** TEXT PROVIDED follows **

As I write this, the real estate market is a tale of two cities — or, more accurately, a tale of cities vs. suburbs. Because of the virus, Americans are “getting out of Dodge,” leaving the congestion of multi-story buildings and moving to the suburbs and the countryside.
The statistics tell the story. In a recent 30-day period, 46% of the sales in Jefferson County closed above their listing price after being on the MLS for a median of 5 days. It was quite the opposite in downtown Denver. There, during the same 30-day period, 87% of the listings (primarily condos in elevator buildings) sold below their listing prices with a median time on the MLS of 24 days.
It’s the same story nationwide, and for good reason. People are fearful of catching Covid-19, and they know that being in close quarters can’t be good. In the suburbs they can take their dog for a walk without using an elevator and without having to come within 6 feet of another human being. (I’m describing my own life here — I walk my dog Chloe every morning on a one-mile circuit around my subdivision and never come in close contact with the neighbors I encounter. Because of that, I don’t even need to wear a mask on these walks.)
We keep hearing that the inventory of homes for sale is at record low (except downtown), but that’s only true because homes are going under contract so quickly. The chart below, generated on REcolorado.com, tells the story well.

** End of TEXT PROVIDED **
** DATASET follows **

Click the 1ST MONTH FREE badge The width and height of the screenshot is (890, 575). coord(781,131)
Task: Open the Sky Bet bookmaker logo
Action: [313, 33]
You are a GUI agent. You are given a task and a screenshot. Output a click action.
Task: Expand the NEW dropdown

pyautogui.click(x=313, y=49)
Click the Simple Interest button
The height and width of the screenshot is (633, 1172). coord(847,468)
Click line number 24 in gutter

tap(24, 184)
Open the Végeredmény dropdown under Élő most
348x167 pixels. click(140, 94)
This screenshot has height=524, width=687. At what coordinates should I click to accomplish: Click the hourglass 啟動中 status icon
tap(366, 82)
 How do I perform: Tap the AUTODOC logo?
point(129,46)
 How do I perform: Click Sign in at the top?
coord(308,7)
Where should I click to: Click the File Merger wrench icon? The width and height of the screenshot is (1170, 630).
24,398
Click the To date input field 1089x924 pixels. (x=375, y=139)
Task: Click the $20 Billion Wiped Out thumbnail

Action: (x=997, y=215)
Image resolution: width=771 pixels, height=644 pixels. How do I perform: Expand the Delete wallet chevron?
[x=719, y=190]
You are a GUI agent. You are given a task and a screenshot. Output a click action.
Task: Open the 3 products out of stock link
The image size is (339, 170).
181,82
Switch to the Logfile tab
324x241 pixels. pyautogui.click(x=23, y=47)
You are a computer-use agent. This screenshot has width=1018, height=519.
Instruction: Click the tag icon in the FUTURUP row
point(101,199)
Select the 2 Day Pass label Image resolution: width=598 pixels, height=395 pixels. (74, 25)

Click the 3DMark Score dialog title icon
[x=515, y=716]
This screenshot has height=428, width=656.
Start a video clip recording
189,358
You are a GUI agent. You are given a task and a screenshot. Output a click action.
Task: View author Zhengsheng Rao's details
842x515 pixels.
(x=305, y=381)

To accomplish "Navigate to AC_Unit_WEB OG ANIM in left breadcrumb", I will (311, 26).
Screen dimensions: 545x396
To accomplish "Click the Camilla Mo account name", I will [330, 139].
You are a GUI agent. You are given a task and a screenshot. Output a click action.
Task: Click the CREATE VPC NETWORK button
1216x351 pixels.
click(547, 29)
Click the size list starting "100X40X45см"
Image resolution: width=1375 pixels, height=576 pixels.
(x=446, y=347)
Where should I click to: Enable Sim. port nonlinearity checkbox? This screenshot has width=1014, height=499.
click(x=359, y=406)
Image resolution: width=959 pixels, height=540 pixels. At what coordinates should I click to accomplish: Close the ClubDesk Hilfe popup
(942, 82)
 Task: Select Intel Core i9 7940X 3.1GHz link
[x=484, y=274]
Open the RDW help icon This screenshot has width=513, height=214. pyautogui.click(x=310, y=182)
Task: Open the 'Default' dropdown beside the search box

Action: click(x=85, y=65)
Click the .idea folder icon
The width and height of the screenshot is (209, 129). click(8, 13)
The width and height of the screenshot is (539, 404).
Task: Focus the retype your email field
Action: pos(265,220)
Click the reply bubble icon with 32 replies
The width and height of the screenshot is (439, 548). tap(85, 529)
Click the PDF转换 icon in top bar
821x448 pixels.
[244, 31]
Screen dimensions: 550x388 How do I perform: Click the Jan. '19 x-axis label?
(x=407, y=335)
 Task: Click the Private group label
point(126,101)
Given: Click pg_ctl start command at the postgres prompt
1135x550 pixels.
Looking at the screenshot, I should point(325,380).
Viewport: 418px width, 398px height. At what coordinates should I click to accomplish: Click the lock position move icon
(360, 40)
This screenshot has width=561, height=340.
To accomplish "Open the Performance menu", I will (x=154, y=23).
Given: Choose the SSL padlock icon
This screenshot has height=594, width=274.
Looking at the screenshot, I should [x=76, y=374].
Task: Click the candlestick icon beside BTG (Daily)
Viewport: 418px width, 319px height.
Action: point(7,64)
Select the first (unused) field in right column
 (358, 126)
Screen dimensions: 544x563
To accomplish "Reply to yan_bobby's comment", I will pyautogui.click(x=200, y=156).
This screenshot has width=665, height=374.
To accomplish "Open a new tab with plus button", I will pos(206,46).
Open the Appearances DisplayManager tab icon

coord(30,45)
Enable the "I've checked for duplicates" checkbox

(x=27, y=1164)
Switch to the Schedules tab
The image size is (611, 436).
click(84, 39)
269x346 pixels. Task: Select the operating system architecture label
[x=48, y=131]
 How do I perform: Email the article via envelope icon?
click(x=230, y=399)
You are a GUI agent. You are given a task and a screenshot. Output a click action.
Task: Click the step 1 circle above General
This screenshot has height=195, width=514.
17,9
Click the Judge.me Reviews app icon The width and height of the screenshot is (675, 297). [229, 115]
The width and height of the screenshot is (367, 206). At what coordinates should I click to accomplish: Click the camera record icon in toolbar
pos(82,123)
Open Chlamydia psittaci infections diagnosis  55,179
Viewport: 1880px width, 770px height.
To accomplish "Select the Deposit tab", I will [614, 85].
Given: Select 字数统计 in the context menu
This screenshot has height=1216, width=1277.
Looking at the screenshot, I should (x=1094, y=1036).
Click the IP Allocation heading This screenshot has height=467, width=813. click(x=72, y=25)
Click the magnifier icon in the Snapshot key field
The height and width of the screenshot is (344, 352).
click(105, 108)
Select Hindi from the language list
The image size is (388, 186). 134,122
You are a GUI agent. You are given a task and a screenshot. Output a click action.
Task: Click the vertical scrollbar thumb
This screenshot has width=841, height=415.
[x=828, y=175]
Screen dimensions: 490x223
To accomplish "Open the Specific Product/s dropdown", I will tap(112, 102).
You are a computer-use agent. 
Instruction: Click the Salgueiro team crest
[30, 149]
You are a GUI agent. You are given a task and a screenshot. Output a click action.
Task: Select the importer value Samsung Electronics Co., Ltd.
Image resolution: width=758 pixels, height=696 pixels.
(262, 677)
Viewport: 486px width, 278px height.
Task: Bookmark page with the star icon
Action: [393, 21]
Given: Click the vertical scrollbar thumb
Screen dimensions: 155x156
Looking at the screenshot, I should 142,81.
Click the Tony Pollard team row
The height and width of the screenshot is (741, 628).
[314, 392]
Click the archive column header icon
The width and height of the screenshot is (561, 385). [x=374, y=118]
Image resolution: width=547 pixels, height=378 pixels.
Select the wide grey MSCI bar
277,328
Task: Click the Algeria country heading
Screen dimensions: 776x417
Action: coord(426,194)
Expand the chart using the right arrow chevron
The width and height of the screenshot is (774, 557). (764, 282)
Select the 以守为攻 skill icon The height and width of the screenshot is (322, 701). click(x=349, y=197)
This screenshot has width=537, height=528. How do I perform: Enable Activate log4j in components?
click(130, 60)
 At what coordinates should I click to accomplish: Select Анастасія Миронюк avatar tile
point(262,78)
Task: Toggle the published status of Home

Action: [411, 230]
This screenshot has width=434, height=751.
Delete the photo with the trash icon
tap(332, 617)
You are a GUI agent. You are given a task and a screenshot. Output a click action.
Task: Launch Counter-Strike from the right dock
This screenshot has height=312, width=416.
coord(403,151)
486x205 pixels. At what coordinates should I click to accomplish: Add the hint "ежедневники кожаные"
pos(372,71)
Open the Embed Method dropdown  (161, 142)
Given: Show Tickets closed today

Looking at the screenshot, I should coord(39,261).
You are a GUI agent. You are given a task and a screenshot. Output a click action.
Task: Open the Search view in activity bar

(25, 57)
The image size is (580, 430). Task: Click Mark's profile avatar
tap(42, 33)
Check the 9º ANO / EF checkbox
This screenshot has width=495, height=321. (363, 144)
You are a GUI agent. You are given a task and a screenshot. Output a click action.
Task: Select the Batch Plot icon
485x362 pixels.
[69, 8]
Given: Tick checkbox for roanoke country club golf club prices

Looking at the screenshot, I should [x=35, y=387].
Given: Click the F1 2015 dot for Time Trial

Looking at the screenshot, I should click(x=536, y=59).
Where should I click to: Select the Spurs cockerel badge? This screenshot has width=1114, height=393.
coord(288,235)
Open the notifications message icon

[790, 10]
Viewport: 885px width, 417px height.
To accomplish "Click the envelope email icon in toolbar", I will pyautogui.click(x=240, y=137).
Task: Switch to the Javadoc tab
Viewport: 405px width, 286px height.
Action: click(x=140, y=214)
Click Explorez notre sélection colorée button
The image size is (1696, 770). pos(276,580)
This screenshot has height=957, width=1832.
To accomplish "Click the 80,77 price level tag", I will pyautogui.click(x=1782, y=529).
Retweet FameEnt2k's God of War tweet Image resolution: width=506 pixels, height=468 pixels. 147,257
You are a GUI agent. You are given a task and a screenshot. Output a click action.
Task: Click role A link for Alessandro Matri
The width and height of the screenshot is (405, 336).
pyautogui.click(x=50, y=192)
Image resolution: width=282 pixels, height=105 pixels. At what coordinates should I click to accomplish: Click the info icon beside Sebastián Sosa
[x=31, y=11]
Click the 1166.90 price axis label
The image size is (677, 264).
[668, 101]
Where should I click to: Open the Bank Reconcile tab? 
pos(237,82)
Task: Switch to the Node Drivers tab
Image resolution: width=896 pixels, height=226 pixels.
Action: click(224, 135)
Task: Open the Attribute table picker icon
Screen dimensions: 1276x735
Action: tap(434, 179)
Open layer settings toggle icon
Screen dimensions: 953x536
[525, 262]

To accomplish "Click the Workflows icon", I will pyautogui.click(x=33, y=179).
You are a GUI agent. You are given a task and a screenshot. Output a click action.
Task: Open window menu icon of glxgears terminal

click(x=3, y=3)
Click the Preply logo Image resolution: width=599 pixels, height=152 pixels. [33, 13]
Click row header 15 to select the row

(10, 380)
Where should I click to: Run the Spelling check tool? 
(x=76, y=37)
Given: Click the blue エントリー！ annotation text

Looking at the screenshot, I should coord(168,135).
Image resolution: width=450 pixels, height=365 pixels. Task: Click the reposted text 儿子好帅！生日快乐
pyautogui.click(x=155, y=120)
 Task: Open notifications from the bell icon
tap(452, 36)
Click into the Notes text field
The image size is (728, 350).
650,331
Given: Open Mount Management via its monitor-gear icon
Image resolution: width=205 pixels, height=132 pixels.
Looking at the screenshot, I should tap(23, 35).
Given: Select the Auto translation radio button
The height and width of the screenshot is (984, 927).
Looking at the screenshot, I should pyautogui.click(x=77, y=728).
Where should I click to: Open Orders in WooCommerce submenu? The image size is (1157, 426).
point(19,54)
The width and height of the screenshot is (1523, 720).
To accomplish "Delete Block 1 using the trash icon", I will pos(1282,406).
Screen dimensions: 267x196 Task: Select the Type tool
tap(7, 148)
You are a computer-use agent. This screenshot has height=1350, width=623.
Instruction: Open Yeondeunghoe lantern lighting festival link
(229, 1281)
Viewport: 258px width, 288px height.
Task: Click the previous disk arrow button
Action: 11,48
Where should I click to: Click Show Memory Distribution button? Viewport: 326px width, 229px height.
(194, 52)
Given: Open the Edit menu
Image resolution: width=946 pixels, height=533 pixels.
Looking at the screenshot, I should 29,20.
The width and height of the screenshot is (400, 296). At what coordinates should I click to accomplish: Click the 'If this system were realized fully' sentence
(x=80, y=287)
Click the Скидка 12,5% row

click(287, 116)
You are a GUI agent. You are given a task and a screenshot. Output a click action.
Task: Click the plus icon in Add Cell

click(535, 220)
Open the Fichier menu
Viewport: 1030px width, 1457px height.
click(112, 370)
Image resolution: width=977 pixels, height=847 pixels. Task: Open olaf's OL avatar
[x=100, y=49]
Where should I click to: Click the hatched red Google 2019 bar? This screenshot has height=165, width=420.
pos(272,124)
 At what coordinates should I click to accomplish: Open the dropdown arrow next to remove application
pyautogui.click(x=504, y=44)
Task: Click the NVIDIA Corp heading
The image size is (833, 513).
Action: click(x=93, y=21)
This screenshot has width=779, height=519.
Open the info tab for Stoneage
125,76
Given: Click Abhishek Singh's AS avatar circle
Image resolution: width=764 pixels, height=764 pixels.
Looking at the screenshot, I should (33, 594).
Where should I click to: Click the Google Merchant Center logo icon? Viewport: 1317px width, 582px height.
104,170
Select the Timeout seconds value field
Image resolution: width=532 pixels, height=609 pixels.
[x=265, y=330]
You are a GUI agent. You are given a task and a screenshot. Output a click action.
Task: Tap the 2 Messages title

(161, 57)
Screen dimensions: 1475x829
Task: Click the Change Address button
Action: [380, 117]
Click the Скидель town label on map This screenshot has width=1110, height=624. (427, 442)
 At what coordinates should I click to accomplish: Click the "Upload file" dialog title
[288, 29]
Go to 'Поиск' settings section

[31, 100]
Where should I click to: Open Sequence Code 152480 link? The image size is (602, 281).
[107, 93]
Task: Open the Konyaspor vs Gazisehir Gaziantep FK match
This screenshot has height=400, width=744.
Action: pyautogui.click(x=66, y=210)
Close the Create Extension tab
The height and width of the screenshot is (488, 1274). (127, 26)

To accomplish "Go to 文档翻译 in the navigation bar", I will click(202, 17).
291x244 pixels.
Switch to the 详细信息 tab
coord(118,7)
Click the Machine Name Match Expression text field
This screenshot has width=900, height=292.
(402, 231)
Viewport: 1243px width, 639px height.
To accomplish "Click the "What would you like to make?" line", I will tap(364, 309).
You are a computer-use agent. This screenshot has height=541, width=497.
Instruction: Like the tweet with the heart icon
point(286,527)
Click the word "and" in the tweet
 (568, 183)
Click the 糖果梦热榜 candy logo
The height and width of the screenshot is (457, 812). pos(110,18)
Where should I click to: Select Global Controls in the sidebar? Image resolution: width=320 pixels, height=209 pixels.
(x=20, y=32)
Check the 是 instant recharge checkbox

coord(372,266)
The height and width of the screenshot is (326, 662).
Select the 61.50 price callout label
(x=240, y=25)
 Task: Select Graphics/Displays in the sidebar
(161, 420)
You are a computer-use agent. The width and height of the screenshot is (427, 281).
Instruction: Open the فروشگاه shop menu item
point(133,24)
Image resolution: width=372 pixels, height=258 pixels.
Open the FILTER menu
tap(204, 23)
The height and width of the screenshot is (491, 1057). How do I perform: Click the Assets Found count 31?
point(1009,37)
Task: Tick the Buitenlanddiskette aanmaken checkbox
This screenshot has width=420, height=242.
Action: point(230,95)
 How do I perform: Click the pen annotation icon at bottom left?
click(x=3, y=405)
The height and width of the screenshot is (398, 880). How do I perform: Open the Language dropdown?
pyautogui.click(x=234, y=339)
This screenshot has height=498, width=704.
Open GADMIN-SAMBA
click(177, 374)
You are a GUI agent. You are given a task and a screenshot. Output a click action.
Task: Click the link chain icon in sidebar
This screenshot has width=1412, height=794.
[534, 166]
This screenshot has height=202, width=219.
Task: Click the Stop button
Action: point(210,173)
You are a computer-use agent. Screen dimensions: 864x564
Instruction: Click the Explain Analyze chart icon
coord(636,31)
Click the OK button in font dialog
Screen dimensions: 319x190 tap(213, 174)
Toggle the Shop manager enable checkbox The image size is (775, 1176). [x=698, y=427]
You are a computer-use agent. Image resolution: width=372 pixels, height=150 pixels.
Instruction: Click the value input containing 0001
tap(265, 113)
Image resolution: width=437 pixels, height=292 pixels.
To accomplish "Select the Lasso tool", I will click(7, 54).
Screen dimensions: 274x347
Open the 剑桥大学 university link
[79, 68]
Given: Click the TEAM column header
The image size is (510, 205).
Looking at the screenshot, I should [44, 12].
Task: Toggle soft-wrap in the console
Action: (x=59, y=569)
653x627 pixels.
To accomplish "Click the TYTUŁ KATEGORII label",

** End of DATASET **

TASKS AND EXERCISES →
[A] In the text on the real estate market, what was the median time on the MLS for downtown Denver listings?
[B] Rewrite the text on the real estate market from "As I write this, the" up to and including "of 24 days.", putting "apartments" in place of "condos".
[C] Extend the text on the real estate market by continuing it from the point where it stops.

RESPONSES IN ORDER →
[A] 24 days

[B]
As I write this, the real estate market is a tale of two cities — or, more accurately, a tale of cities vs. suburbs. Because of the virus, Americans are “getting out of Dodge,” leaving the congestion of multi-story buildings and moving to the suburbs and the countryside.
The statistics tell the story. In a recent 30-day period, 46% of the sales in Jefferson County closed above their listing price after being on the MLS for a median of 5 days. It was quite the opposite in downtown Denver. There, during the same 30-day period, 87% of the listings (primarily apartments in elevator buildings) sold below their listing prices with a median time on the MLS of 24 days.

[C]
Using the most recent full-month MLS statistics for Jefferson county (September 2020), you can see that we actually had more new listings this September than in any of the five previous Septembers, yet the number of sold listings was nearly the same, so there was no way the number of active listings was going to increase and was, in fact, lower by far than the number of active listings in the five previous Septembers. The median time on the MLS of 5 days tells you why.
Moreover, the average ratio of sold price to listing price in Jeffco was 100%, as it had been every prior September except in 2019, and the price per finished square foot has continued to soar. The situation is similar in all suburban counties.
Clearly, the takeaway from this analysis is that if a homeowner is thinking of selling their home anytime soon, he or she would be smart to put their home on the market right now. Don’t think that just because winter is coming that buyers aren’t actively looking for homes. Last week in this column I promoted a 1973 ranch in Arvada that was “not particularly updated.” It didn’t even have a garage door opener for its one-car garage, and it had a backyard clothes line instead of a dryer. Yet that home attracted over 50 agent showings in 72 hours and 11 offers by Saturday evening, when it went under contract for $30,500 over its listing price.
A recent real estate industry article predicted a terrible winter for us real estate agents because of low inventory, but there are just as many homes for sale as ever — maybe more. You just have to act quickly because they are selling right away.
Another recent listing of mine also illustrates how hot the market is. The very first offer for my $530,000 tri-level listing in central Lakewood came in at $585,000, apparently from a buyer who had lost out in previous bidding wars and didn’t want that to happen again. The strategy worked, because no other agents would submit an offer when they learned that we had one that was $55,000 over full price.
Are you wondering what you might be able to get for your home? It costs you nothing to get a comparative market analysis from a real estate agent, and, regardless of where your home is, my broker associates and I are happy to provide that for you. Call us!
When homes sell this easily (if priced right), you might think you don’t need to use a listing agent, but think again.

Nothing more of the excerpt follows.